Thu Nov 24 08:46:30 CST 2011
Dear Friedrich,
First of all let me thank you for your suggestions. It took a little bit to
get into them
but I still have some BIG doubts.
> Well, AISI, your function is radially symmetric, so the integration
> over 1/r can be done analytically within a small disk where the
> Gaussian is approximately one. Since:
>
Not so clear why the Gaussian is approximately one (it is true just when
r is small enough)
> 2 \pi r * [1 / (2 \pi D r)] is just 1/D constantly. So you're left
> with [the integration up to] R_0/D when R_0 is the radius of that disk
> (where the integration is done analytically). [No more divergence,
> since you cut out the centre region.] You could also just integrate
> with the full Gaussian, since the kernel just integrates up the
> lengthes of the disk perimeters, if you understand.

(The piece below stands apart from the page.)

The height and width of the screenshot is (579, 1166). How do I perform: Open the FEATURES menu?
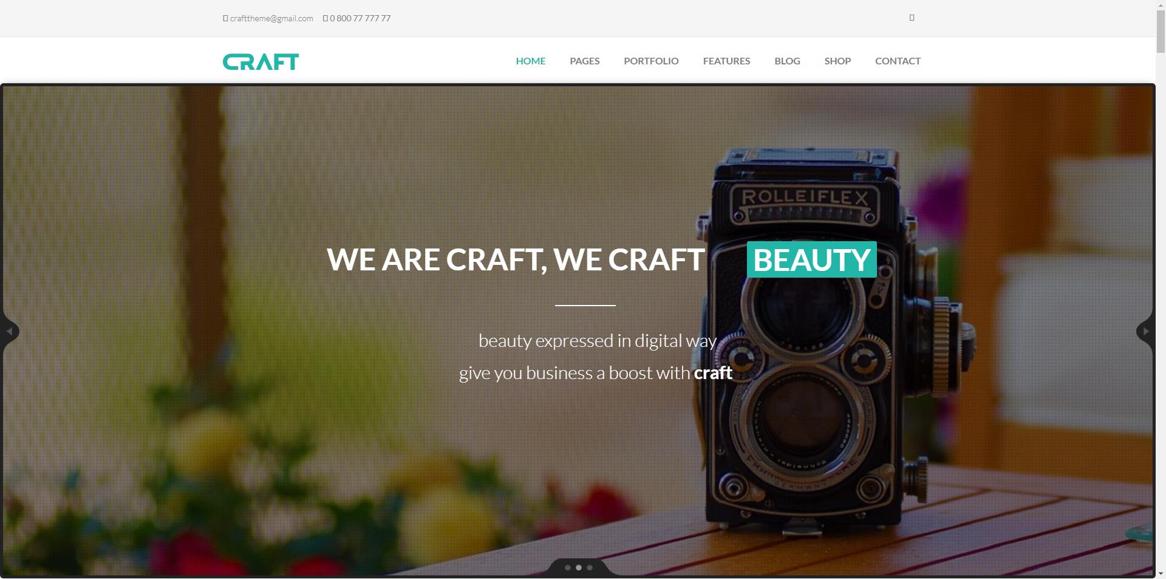click(x=726, y=61)
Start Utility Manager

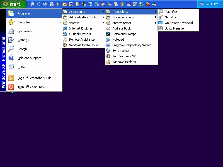point(174,28)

Let me rewrite the function (it is just the kernel not the full function):
K(r,t) = 1/(2piDr)exp[-r^2/Dt] [1]
This function is rotational invariant [a] so a clever way to integrate it
is to consider
a disk of radius R0. The perimeter of this disk is equal to:
l=2*pi*R0 [2]
The term 1/(2*pi*D*r) gives a constant contribution along the path eq.2,
equal to 1/D so
what is left to do is to integrate the term:
exp[-r^2/Dt]
in the interval [R0/D,R0/D+delta] and multiply by the length of the chose
path, i.e. eq.2. and sum
on a 1D grid in the interval [0,R0].
------>>>>> Is it correct? <<<<<-----------
The term exp[-r^2/Dt] can be analytically integrated (removing t for
convenience) :
g(r) = sqrt(pi)*erf(r*sqrt(1/D))/(2*sqrt(1/D)) [3]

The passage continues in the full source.